PROBLEM:
Transcribe each record exactly as it appears.

GIVEN RECORDS section start

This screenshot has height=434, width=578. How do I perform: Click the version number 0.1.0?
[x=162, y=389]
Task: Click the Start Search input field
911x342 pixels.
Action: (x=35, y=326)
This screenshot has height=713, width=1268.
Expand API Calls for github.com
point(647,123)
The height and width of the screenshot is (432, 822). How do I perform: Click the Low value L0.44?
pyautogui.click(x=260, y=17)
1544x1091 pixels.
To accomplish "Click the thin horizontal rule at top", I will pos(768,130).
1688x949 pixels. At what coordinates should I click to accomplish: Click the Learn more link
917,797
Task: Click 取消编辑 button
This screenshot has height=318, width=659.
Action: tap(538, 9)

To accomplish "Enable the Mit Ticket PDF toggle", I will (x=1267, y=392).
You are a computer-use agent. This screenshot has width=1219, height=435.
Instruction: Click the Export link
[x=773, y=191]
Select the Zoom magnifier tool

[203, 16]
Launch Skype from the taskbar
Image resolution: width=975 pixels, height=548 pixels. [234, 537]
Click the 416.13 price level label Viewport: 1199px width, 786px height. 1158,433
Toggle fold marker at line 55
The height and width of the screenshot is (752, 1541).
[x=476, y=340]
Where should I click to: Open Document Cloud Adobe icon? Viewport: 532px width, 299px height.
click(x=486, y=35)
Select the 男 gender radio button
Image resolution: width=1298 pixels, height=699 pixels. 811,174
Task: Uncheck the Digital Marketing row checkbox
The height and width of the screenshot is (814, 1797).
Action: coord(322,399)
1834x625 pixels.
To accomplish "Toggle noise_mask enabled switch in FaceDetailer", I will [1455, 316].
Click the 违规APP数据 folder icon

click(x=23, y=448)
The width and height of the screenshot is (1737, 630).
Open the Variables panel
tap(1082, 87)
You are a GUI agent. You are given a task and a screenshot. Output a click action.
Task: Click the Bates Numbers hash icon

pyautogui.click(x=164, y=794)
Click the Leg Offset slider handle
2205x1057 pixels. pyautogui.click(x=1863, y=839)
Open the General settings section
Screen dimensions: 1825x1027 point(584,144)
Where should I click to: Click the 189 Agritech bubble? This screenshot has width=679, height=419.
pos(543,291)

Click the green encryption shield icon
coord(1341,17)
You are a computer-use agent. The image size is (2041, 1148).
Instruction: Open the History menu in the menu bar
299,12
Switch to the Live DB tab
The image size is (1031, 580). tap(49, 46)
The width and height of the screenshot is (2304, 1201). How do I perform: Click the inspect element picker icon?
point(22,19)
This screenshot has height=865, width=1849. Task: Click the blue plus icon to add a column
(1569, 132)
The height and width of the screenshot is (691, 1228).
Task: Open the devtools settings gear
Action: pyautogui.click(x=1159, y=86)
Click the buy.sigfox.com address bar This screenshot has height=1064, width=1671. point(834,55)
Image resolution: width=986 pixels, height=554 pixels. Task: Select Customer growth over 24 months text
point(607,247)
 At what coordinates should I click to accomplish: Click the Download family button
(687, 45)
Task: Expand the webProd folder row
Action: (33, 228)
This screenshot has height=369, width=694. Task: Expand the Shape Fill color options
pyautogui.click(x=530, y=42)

GIVEN RECORDS section end

YOUR SOLUTION:
This screenshot has height=434, width=578. How do I perform: Click the version number 0.1.0?
[x=162, y=389]
Task: Click the Start Search input field
911x342 pixels.
Action: (x=35, y=326)
This screenshot has height=713, width=1268.
Expand API Calls for github.com
point(647,123)
The height and width of the screenshot is (432, 822). How do I perform: Click the Low value L0.44?
pyautogui.click(x=260, y=17)
1544x1091 pixels.
To accomplish "Click the thin horizontal rule at top", I will pos(768,130).
1688x949 pixels. At what coordinates should I click to accomplish: Click the Learn more link
917,797
Task: Click 取消编辑 button
This screenshot has height=318, width=659.
Action: tap(538, 9)

To accomplish "Enable the Mit Ticket PDF toggle", I will (x=1267, y=392).
You are a computer-use agent. This screenshot has width=1219, height=435.
Instruction: Click the Export link
[x=773, y=191]
Select the Zoom magnifier tool

[203, 16]
Launch Skype from the taskbar
Image resolution: width=975 pixels, height=548 pixels. [234, 537]
Click the 416.13 price level label Viewport: 1199px width, 786px height. 1158,433
Toggle fold marker at line 55
The height and width of the screenshot is (752, 1541).
[x=476, y=340]
Where should I click to: Open Document Cloud Adobe icon? Viewport: 532px width, 299px height.
click(x=486, y=35)
Select the 男 gender radio button
Image resolution: width=1298 pixels, height=699 pixels. 811,174
Task: Uncheck the Digital Marketing row checkbox
The height and width of the screenshot is (814, 1797).
Action: coord(322,399)
1834x625 pixels.
To accomplish "Toggle noise_mask enabled switch in FaceDetailer", I will [1455, 316].
Click the 违规APP数据 folder icon

click(x=23, y=448)
The width and height of the screenshot is (1737, 630).
Open the Variables panel
tap(1082, 87)
You are a GUI agent. You are given a task and a screenshot. Output a click action.
Task: Click the Bates Numbers hash icon

pyautogui.click(x=164, y=794)
Click the Leg Offset slider handle
2205x1057 pixels. pyautogui.click(x=1863, y=839)
Open the General settings section
Screen dimensions: 1825x1027 point(584,144)
Where should I click to: Click the 189 Agritech bubble? This screenshot has width=679, height=419.
pos(543,291)

Click the green encryption shield icon
coord(1341,17)
You are a computer-use agent. The image size is (2041, 1148).
Instruction: Open the History menu in the menu bar
299,12
Switch to the Live DB tab
The image size is (1031, 580). tap(49, 46)
The width and height of the screenshot is (2304, 1201). How do I perform: Click the inspect element picker icon?
point(22,19)
This screenshot has height=865, width=1849. Task: Click the blue plus icon to add a column
(1569, 132)
The height and width of the screenshot is (691, 1228).
Task: Open the devtools settings gear
Action: pyautogui.click(x=1159, y=86)
Click the buy.sigfox.com address bar This screenshot has height=1064, width=1671. point(834,55)
Image resolution: width=986 pixels, height=554 pixels. Task: Select Customer growth over 24 months text
point(607,247)
 At what coordinates should I click to accomplish: Click the Download family button
(687, 45)
Task: Expand the webProd folder row
Action: (33, 228)
This screenshot has height=369, width=694. Task: Expand the Shape Fill color options
pyautogui.click(x=530, y=42)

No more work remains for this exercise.